Swayed by his friendship with a tortured Iraqi dissident, Henry accepts the forthcoming war. Did McEwan? At the time, he recalls, "I was against it but not as passionately as many friends and colleagues". He felt aghast at the sidelining of the UN but was still convinced that "perhaps for all the wrong reasons, history was presenting an opportunity to depose a very vile and oppressive regime".

Now, "it's an even greater mess than anyone imagined. I have no doubt that, if a rewind button could be pressed by Tony Blair, if he could bring us back without anyone noticing to February 2003 - he would press it." In the novel, McEwan's ambivalence finds voice in a family row: "One representation of my position is the totality of the argument between Perowne and his daughter; all those thoughts, Daisy's as much as Henry's".

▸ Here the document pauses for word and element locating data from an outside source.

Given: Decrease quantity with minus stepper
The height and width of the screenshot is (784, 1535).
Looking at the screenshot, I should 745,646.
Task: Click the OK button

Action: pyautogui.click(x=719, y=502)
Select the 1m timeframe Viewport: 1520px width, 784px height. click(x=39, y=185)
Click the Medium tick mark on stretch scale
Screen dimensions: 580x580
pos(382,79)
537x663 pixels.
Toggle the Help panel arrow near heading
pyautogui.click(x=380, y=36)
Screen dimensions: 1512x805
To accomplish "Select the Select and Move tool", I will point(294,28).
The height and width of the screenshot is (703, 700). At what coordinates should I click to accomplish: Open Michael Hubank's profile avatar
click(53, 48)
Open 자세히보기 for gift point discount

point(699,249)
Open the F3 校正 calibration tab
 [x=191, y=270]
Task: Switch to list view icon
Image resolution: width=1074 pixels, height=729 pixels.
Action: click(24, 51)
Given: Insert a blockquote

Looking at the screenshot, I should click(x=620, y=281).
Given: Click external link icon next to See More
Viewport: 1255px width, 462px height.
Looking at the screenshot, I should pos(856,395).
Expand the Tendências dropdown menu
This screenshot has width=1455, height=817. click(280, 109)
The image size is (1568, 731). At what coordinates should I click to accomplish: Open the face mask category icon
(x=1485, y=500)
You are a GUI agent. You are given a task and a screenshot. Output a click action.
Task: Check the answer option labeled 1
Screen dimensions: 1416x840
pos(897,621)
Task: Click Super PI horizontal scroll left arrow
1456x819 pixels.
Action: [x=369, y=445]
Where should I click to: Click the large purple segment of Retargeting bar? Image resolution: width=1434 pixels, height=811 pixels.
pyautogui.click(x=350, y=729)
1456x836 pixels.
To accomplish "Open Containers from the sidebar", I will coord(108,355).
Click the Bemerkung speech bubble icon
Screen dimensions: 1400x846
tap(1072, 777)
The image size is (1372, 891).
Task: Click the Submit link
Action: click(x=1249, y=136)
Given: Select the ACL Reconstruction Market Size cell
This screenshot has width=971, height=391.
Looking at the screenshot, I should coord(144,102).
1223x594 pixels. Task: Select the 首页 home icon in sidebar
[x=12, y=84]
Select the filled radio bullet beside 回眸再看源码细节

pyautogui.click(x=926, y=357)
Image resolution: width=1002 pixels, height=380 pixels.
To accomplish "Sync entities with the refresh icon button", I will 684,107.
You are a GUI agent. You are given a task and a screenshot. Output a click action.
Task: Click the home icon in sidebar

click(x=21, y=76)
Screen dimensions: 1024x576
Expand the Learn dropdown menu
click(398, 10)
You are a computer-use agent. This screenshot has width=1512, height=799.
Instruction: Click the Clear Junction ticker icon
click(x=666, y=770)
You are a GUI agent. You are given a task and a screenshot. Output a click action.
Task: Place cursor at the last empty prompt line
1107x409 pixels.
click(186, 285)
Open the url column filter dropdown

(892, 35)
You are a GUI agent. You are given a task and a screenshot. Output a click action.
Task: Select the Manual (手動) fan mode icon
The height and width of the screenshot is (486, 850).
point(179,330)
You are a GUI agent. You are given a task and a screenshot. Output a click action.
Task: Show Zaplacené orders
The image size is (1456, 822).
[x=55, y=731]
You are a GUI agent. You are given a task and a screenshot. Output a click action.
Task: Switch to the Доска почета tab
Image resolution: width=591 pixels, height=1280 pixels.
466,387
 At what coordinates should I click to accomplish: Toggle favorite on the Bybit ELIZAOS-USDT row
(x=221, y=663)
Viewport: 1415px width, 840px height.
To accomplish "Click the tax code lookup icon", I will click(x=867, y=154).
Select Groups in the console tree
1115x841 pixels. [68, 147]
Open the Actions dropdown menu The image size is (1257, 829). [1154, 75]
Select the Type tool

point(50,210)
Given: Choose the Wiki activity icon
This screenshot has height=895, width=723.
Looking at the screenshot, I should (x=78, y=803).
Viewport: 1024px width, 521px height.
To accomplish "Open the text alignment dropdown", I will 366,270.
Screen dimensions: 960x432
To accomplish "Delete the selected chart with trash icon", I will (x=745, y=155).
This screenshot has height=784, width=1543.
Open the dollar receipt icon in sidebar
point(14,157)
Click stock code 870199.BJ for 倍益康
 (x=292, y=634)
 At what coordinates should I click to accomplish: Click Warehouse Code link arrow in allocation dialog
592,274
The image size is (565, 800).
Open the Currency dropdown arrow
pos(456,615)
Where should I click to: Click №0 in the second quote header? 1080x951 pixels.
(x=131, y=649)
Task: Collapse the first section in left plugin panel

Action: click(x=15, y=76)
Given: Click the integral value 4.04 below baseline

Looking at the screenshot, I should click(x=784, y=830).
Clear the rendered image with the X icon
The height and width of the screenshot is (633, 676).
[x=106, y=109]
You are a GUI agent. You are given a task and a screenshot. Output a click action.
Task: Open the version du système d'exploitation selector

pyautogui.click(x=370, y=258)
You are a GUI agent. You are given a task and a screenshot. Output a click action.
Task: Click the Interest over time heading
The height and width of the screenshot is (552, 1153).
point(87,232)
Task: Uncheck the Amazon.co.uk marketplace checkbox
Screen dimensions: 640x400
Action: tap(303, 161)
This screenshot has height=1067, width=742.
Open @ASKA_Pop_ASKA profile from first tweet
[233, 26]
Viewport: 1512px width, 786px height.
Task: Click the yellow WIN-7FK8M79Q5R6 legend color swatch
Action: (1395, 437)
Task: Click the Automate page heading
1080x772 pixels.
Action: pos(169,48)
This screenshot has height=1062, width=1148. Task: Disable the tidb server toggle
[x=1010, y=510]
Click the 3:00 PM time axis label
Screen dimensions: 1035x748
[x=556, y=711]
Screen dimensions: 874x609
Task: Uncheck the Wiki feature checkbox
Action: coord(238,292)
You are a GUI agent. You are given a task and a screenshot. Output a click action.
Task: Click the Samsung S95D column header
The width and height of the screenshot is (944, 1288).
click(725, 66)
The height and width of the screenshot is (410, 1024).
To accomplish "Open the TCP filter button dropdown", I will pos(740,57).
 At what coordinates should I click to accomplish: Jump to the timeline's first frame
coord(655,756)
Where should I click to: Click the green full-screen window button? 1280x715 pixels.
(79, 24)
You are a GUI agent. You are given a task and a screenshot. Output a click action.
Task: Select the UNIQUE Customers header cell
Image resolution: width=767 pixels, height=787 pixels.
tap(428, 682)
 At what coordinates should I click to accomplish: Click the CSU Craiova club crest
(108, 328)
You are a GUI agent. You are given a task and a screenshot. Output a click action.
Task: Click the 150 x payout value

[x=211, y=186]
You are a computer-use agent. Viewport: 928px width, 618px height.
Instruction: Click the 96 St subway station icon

Where McEwan (who has been re-reading that prophet of imperfection, Isaiah Berlin) does share Henry's standpoint is in his distrust of Utopian dreams. Against its threatening echoes of jihadi militancy and the "war on terror", Saturday dramatises the achievements brought about in incremental steps by progress, knowledge and civility. His sceptical surgeon, says McEwan, judges that "people who believe that they have the route to establish Utopia on earth are to be feared because, rationally, there should be no limit to the number of people they would be prepared to kill now, to secure happiness for everyone for ever after. And I think that lies behind our fear of radical Islam, when they say - chillingly, as if it could make us impressed by them - 'You love life, we love death'." The writer once himself accused of being too much possessed by suffering and savagery chuckles over this grim mantra. "I think, 'Yeah, that just about sums it up.'"

Biography: Ian McEwan

Ian McEwan was born in Aldershot in 1948, the son of an army NCO who was wounded at Dunkirk. He studied at the Universities of Sussex and East Anglia. His acclaimed collections of stories First Love Last Rites and In Between the Sheets (1975/77) were followed by the novels The Cement Garden (1978), The Comfort of Strangers (1981), The Child in Time (1987), The Innocent (1990), Black Dogs (1992), Enduring Love (1997) and the Booker Prize-winning Amsterdam (1998). Atonement (2001) won the WH Smith Literary Award and the US National Book Critics' Circle Award. This week, Cape publishes his new novel, Saturday. Ian McEwan lives in central London with his wife and his two student sons.